◆ **WORK REQUIRED**
Scale the click coordinates in the answers by 2.2, rounding each to a whole number with halves going up, and rewrite every line between the line containing "Where should I click to: Toggle" and the end of the items, inclusive, requests included. Keep the numbers in the requests unchanged, and omit the pictures from your output.

◆ **ENTRIES PROVIDED**

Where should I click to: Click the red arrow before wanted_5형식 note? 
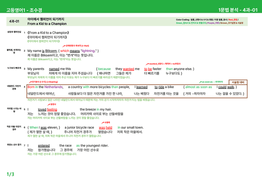point(147,64)
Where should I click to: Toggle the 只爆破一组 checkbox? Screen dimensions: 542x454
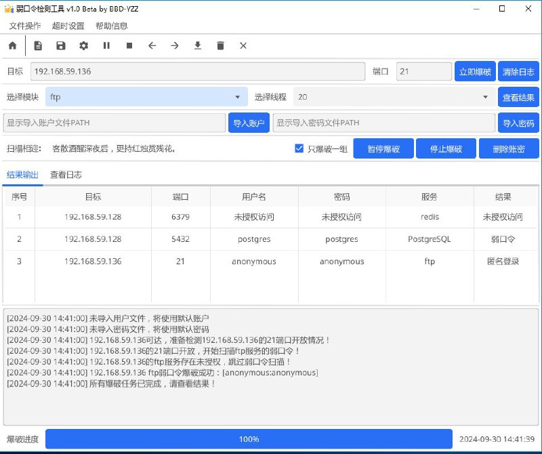(299, 149)
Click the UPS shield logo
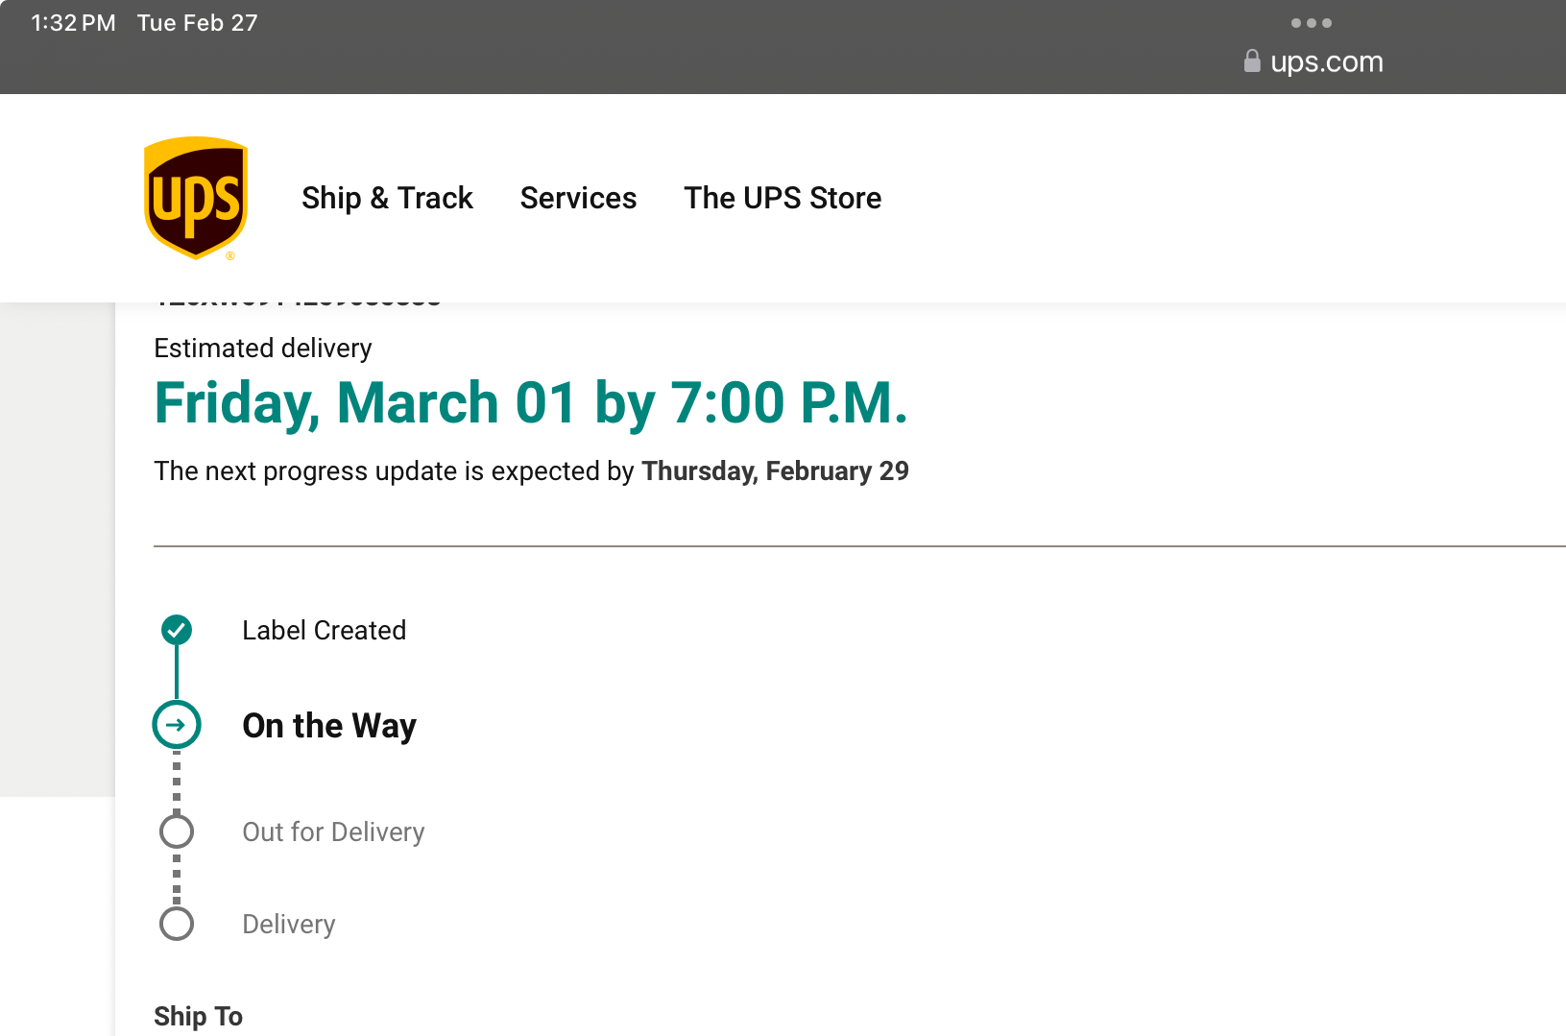 tap(196, 198)
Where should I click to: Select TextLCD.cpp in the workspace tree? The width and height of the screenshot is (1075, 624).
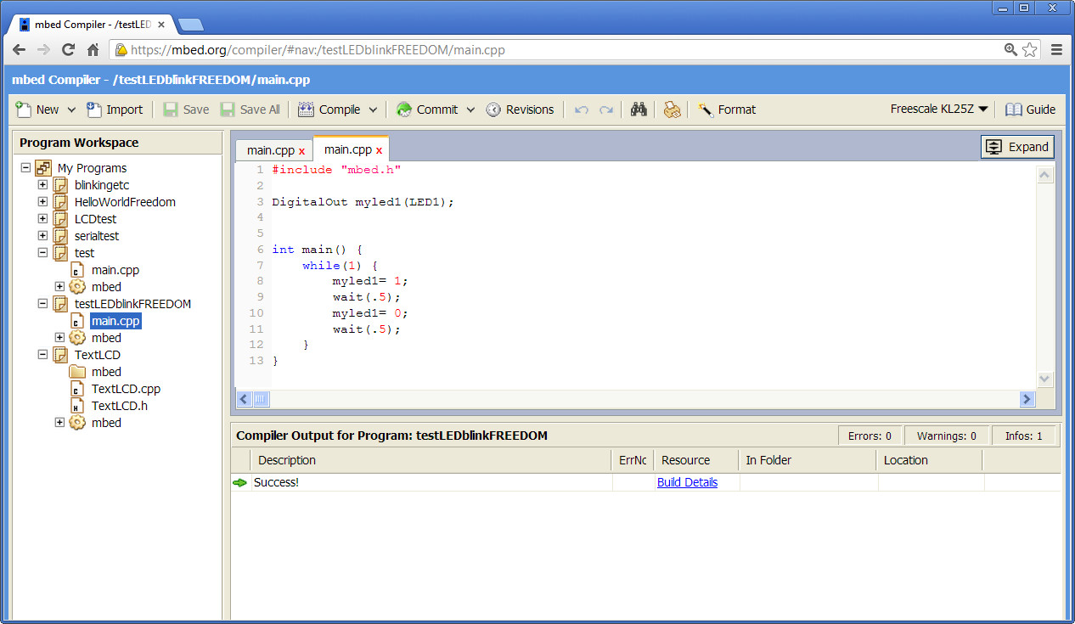pyautogui.click(x=126, y=389)
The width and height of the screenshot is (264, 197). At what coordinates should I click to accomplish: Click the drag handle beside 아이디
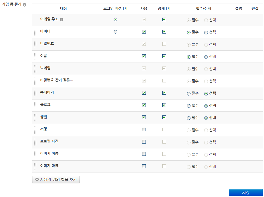click(35, 32)
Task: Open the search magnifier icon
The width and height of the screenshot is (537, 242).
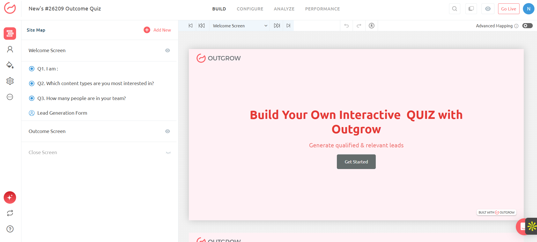Action: [454, 9]
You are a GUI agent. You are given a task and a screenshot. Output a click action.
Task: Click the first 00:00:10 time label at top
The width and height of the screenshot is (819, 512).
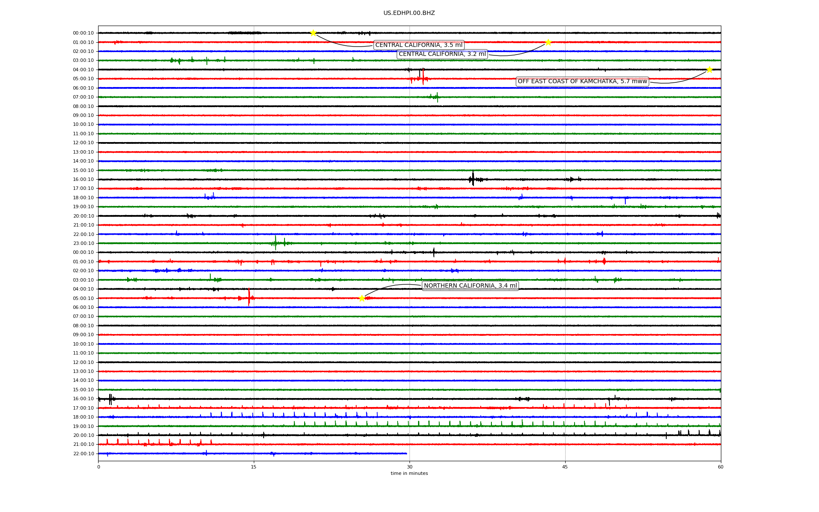point(83,33)
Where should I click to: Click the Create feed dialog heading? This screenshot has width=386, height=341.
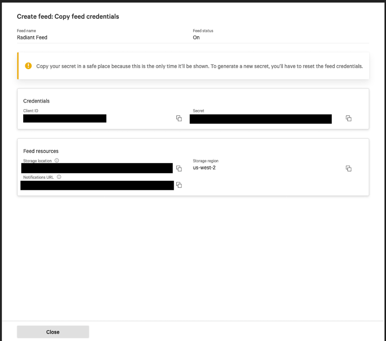tap(68, 17)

◆ **ANSWER**
Where should I click to: Toggle the 只爆破一组 checkbox? Screen dimensions: 542x454
(658, 328)
Click the UPS shield logo
 tap(431, 436)
Where should I click to: Select TextLCD.cpp in the workspace tree? The width and height of the screenshot is (1075, 624).
pyautogui.click(x=277, y=856)
The width and height of the screenshot is (264, 197). At what coordinates should I click to accomplish: Click the drag handle beside 아이디
click(77, 70)
Task: Open the search magnifier icon
The width and height of the screenshot is (537, 242).
Action: [999, 20]
You are a GUI agent. You are given a task and a screenshot. Output a click action.
Task: Click the first 00:00:10 time label at top
The width and height of the screenshot is (819, 512).
point(183,73)
Where should I click to: Click the Create feed dialog heading? This screenshot has width=386, height=341.
tap(150, 37)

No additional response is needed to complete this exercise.